Department of Genetics, Cell Biology and Anatomy, University of Nebraska Medical Center, Omaha, NE, 68198, USA.
BMC Genomics. 2020 Dec 29;21(Suppl 11):830. doi: 10.1186/s12864-020-07224-3.
Single-cell sequencing enables us to better understand genetic diseases, such as cancer or autoimmune disorders, which are often affected by changes in rare cells. Currently, no existing software is aimed at identifying single nucleotide variations or micro (1-50 bp) insertions and deletions in single-cell RNA sequencing (scRNA-seq) data. Generating high-quality variant data is vital to the study of the aforementioned diseases, among others.

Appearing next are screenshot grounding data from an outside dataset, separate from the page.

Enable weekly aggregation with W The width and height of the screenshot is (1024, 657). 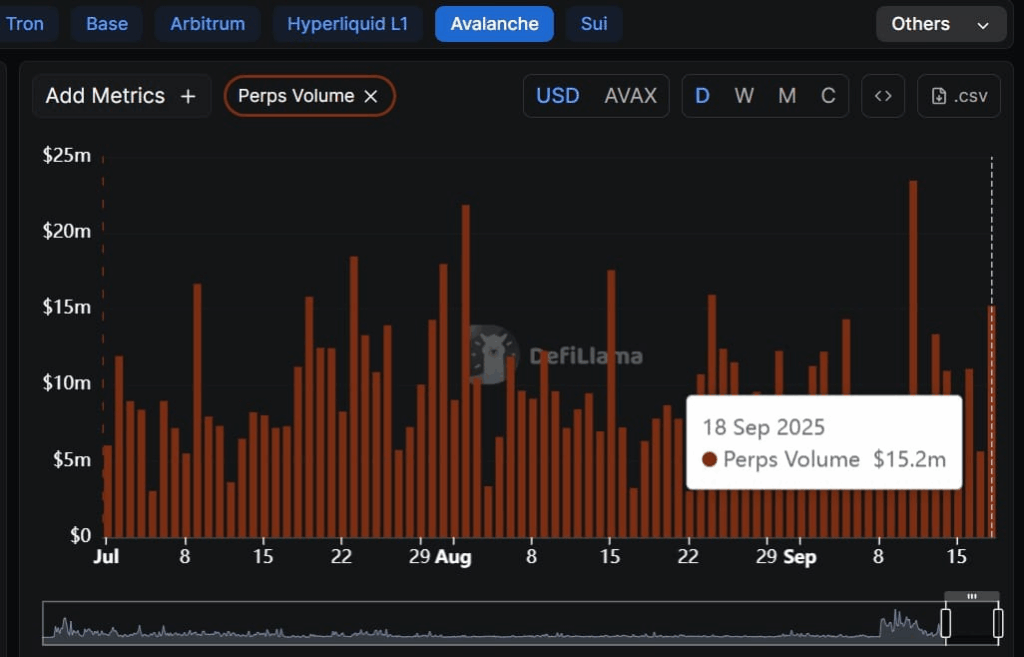point(744,95)
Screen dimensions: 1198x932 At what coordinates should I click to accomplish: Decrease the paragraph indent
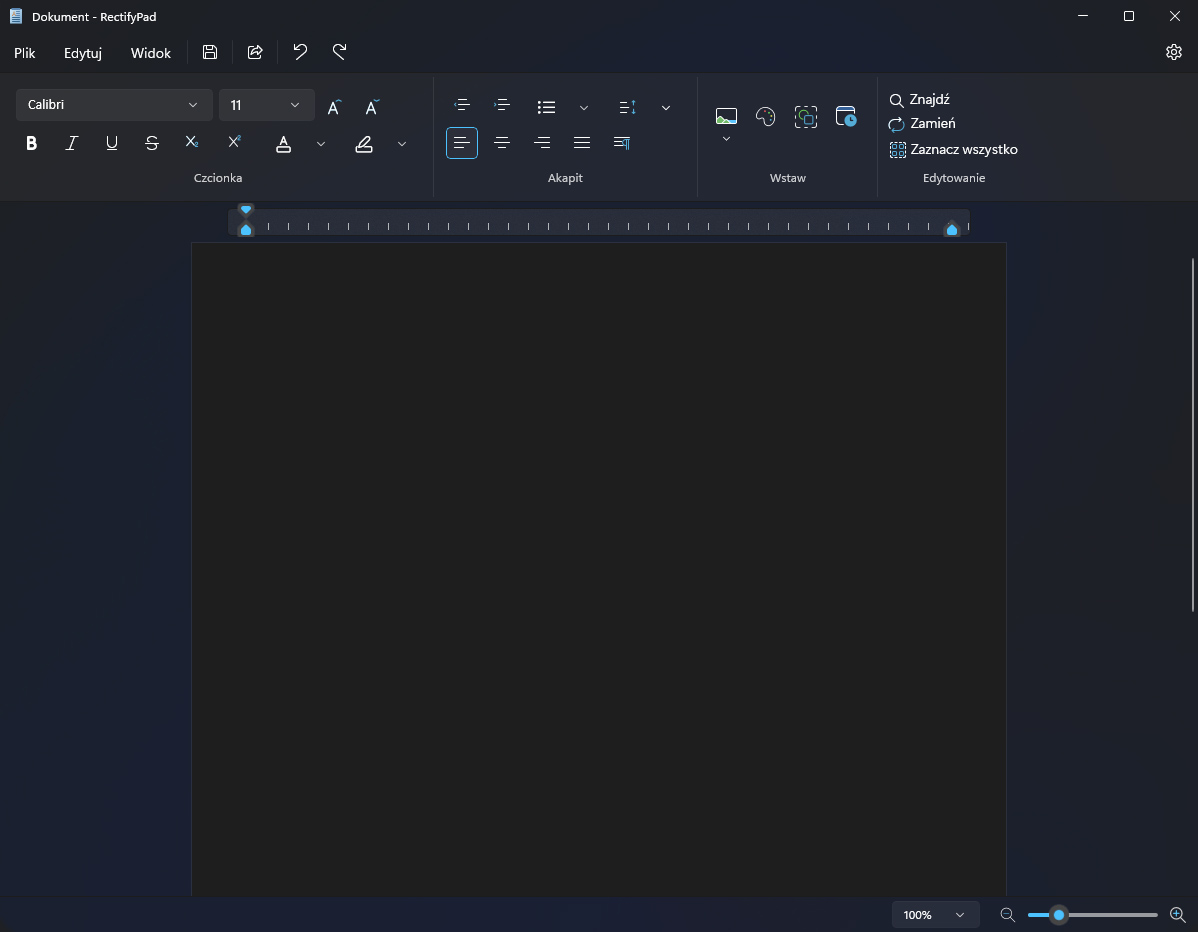(x=461, y=106)
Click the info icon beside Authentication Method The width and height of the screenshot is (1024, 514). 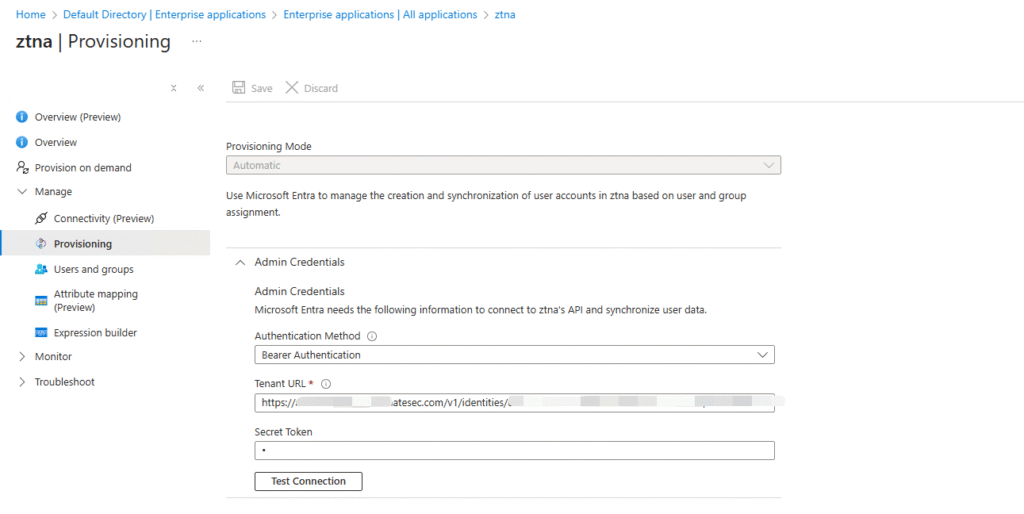[372, 337]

In this study, we report the design and implementation of Red Panda, a novel method to accurately identify variants in scRNA-seq data. Variants were called on scRNA-seq data from human articular chondrocytes, mouse embryonic fibroblasts (MEFs), and simulated data stemming from the MEF alignments. Red Panda had the highest Positive Predictive Value at 45.0%, while other tools-FreeBayes, GATK HaplotypeCaller, GATK UnifiedGenotyper, Monovar, and Platypus-ranged from 5.8-41.53%. From the simulated data, Red Panda had the highest sensitivity at 72.44%.
We show that our method provides a novel and improved mechanism to identify variants in scRNA-seq as compared to currently existing software. However, methods for identification of genomic variants using scRNA-seq data can be still improved.
单细胞测序使我们能够更好地理解遗传疾病,如癌症或自身免疫性疾病,这些疾病通常受到罕见细胞变化的影响。目前,没有专门针对单细胞 RNA 测序(scRNA-seq)数据中单核苷酸变异或微(1-50bp)插入和缺失的现有软件。生成高质量的变异数据对于上述疾病的研究至关重要。
在这项研究中,我们报告了 Red Panda 的设计和实现,这是一种准确识别 scRNA-seq 数据中变体的新方法。在来自人关节软骨细胞、小鼠胚胎成纤维细胞(MEF)和源自 MEF 比对的模拟数据的 scRNA-seq 数据上调用了变体。Red Panda 的阳性预测值最高,为 45.0%,而其他工具-FreeBayes、GATK HaplotypeCaller、GATK UnifiedGenotyper、Monovar 和 Platypus 的阳性预测值在 5.8-41.53%之间。从模拟数据来看,Red Panda 的灵敏度最高,为 72.44%。
与现有的软件相比,我们表明我们的方法为 scRNA-seq 中的变体识别提供了一种新颖且改进的机制。然而,使用 scRNA-seq 数据识别基因组变体的方法仍有待改进。